Four months have passed. The urge to call her with news in my life is still strong. For most of us, it’s true that our mothers are our greatest fans, and without them, our mediocre art work won’t hang on anyone’s refrigerator anymore.
I told my mother long ago that I would never stop bothering her with my problems. Death wouldn’t stop me from talking to her. I meant it. At the time I said it, she responded with a sarcastic, “Oh, good.” I’m either imagining or still receiving those types of responses now when I talk to her, although her humor is much less biting.
The conversation has been ongoing since she died. I suppose it depends on a person’s beliefs about death, but to me, it seems clear that no energy is ever lost. It changes form, but it can’t be obliterated. It’s her energy that I trust I connect with.
She has changed. I imagine that who she is now is who she was in essence before she was programmed, indoctrinated, and beaten down by her life. She is much subtler now, more tolerant, more relaxed, more accepting. Stripped of the belief that worthiness has to be earned with hard work and the orthodoxy of Southern women of her generation, I am finally getting a glimpse of who she really was.
I feel her presence more strongly at times when I am focused on a task. She is very often with me in the kitchen. She still critiques what I write. On my darkest days, when I have the thought of missing her, the response always hijacks my brainwaves before sadness sets in: “I’m right here.”

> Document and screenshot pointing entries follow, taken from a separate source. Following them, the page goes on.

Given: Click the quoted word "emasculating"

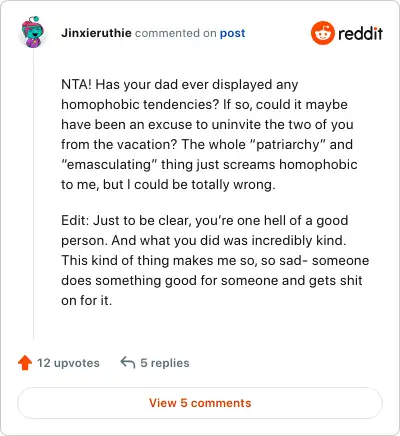Looking at the screenshot, I should tap(109, 165).
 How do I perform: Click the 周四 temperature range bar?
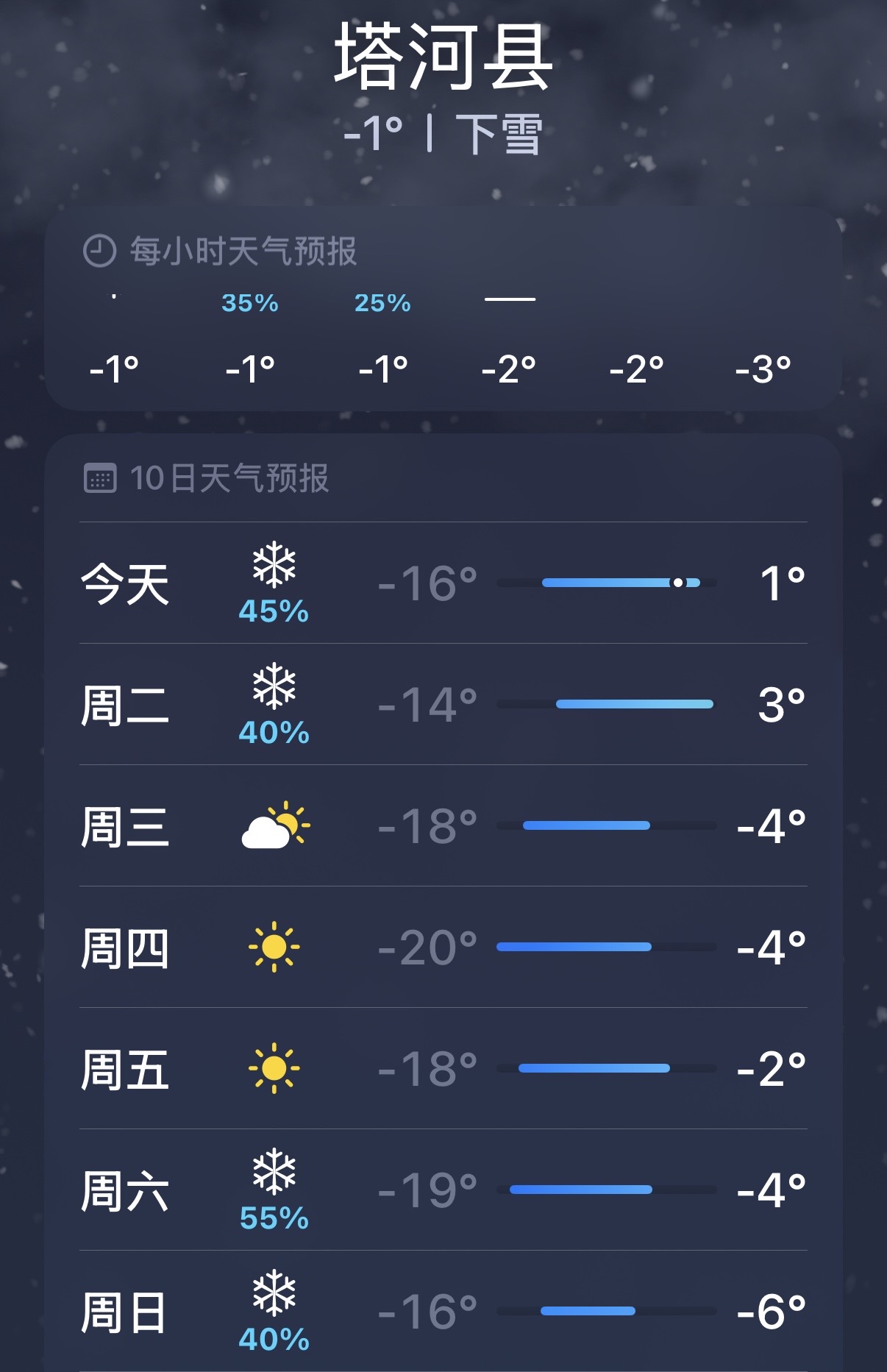click(607, 947)
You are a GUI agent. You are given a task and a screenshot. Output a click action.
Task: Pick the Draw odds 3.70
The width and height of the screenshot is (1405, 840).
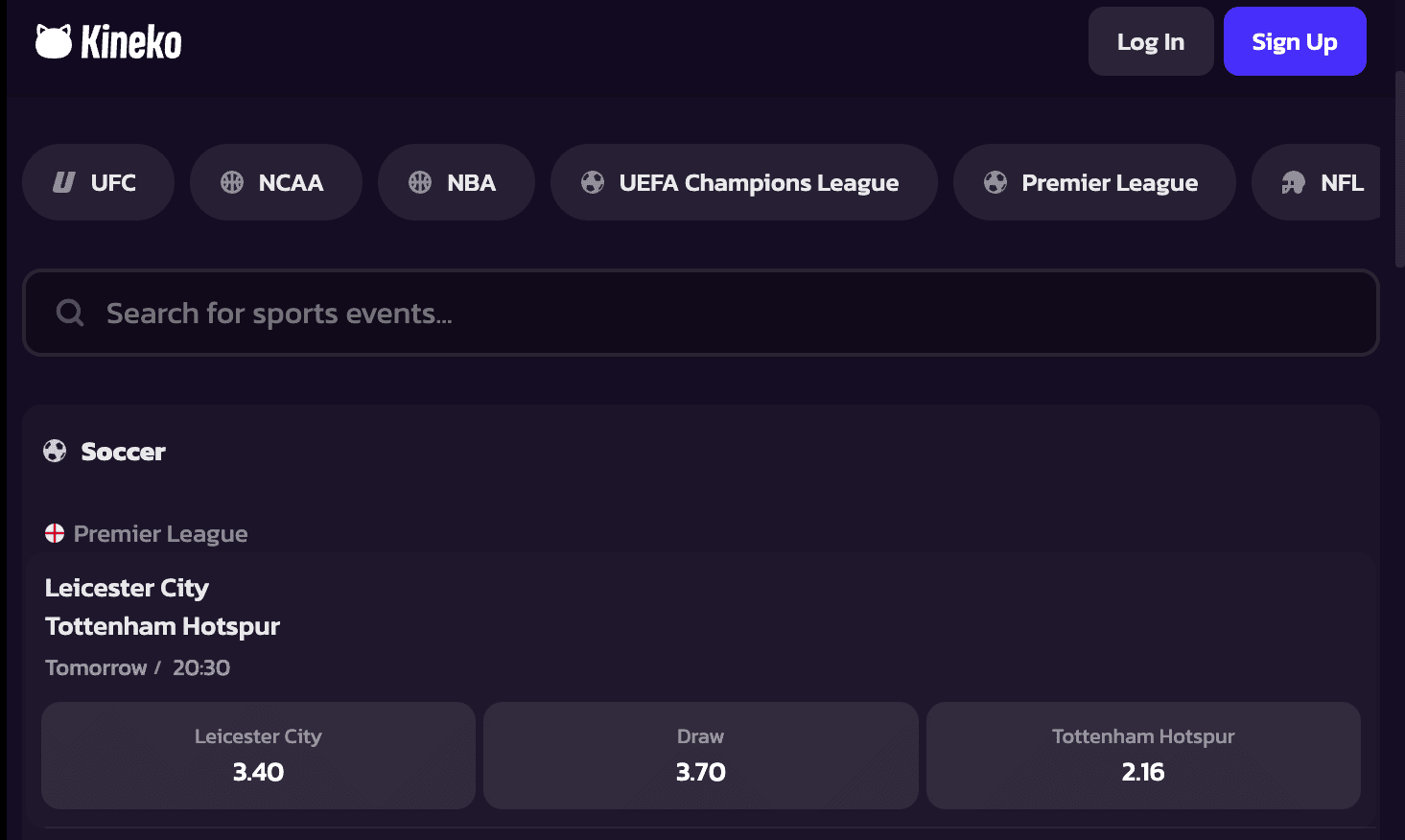tap(701, 756)
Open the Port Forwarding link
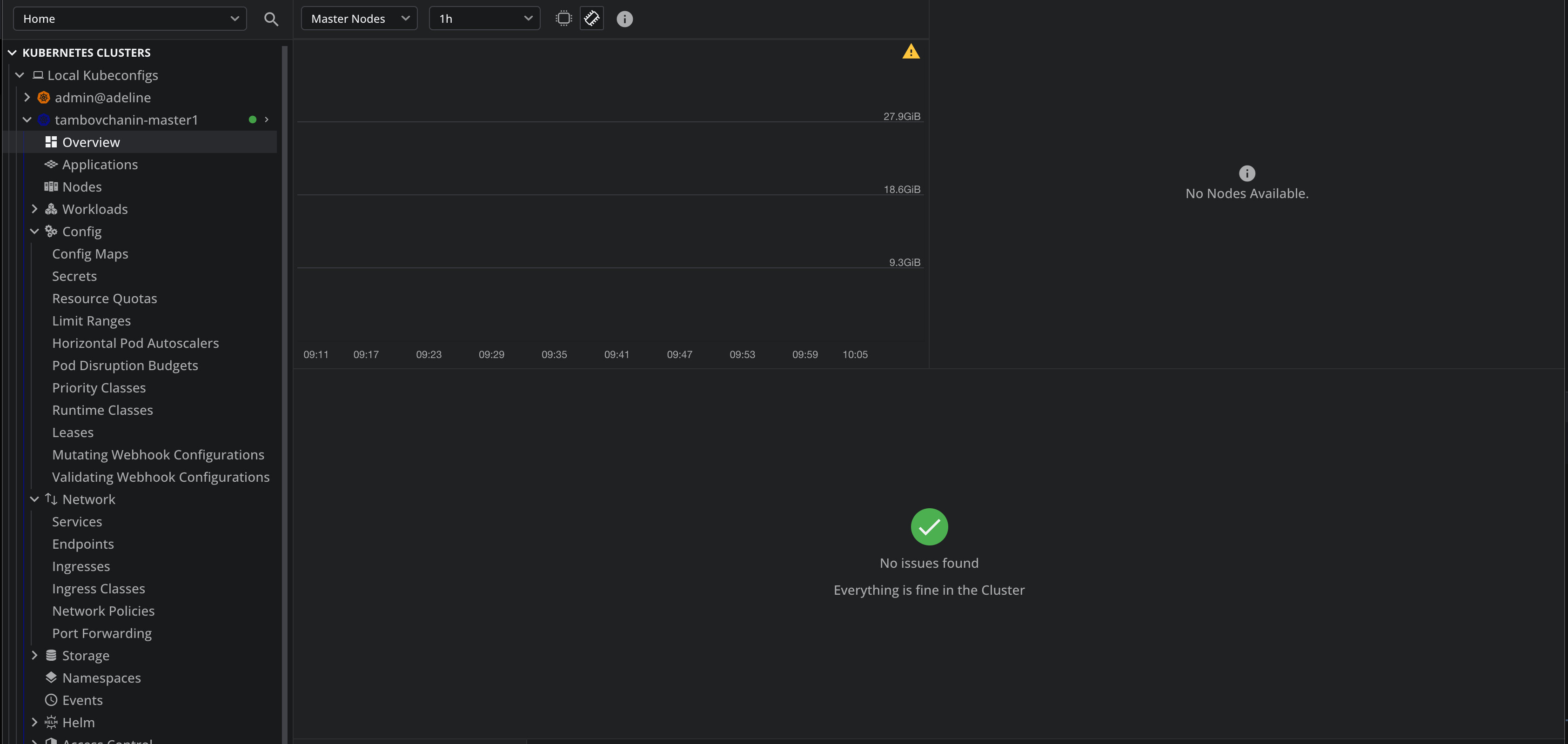Screen dimensions: 1568x744 [x=101, y=633]
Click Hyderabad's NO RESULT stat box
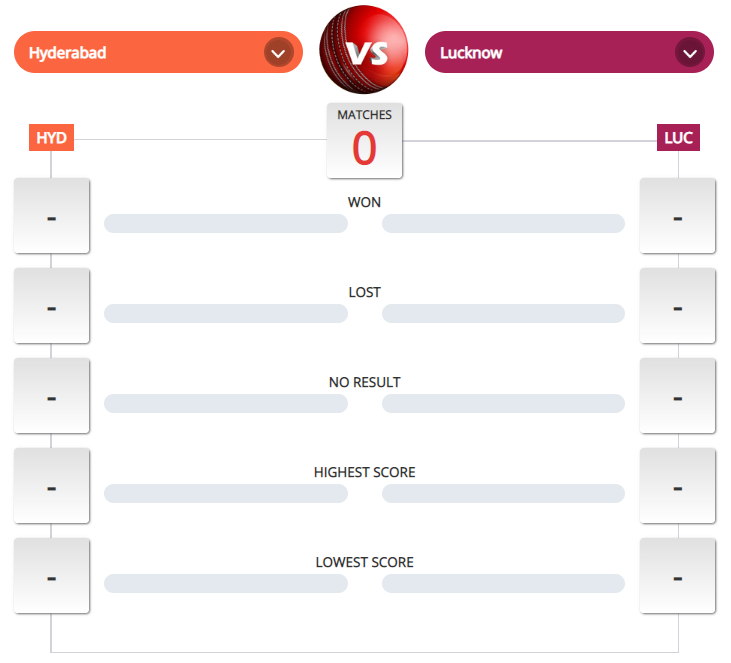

There is little comfort in knowing the grief of losing a parent is universal. For years, orphaned friends have told me the discomfort of Mother’s Day and other holidays after the death of the first person who loved you and the first person you loved is no longer in physical form. Understanding it is the natural order of life, we have no choice but to adjust.
The days of exchanging gifts are over, and the memory of the exact sound of her voice becomes a little more distant every day as her responses to my life simply appear as unspoken thought in my head. Sitting here now, I realize that I don’t miss my mother. Either she has convinced me, or I have convinced myself, that she has not gone anywhere. She is new and complete. It has always been, and it remains an honor to know her.